# Work required:
Return, word for word, only the lines from the one containing "Task: Expand the" through the last line of the entries.

# Task material:
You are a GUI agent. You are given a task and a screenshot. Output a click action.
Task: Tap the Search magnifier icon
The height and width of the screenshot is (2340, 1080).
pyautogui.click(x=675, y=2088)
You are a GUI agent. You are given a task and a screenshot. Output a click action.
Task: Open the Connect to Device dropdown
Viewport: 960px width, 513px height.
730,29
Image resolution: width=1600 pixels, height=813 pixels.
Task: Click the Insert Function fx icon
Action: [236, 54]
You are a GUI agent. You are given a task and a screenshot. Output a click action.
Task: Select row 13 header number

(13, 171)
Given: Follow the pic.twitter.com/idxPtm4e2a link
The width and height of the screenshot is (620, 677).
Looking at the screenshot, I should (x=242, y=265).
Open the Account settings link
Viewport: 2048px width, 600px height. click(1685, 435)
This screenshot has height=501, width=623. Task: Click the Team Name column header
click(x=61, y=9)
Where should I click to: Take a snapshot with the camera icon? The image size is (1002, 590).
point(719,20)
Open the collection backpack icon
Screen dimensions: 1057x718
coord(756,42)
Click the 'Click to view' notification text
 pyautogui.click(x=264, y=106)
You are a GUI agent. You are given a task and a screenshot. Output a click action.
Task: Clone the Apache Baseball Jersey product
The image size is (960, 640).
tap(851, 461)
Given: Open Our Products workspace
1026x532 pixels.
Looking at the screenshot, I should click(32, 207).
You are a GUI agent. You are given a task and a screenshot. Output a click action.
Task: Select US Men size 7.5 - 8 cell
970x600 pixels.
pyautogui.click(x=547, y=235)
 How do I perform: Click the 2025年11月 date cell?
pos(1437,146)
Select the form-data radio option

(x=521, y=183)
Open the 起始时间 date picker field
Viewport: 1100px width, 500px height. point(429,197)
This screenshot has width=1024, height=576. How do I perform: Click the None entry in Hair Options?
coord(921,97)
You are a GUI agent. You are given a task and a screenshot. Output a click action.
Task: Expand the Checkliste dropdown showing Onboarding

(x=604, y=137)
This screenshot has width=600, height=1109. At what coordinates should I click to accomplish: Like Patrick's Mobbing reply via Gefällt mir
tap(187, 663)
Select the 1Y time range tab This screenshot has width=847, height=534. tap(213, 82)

# Answer below:
Task: Expand the Checkliste dropdown showing Onboarding

(x=604, y=137)
This screenshot has width=600, height=1109. At what coordinates should I click to accomplish: Like Patrick's Mobbing reply via Gefällt mir
tap(187, 663)
Select the 1Y time range tab This screenshot has width=847, height=534. tap(213, 82)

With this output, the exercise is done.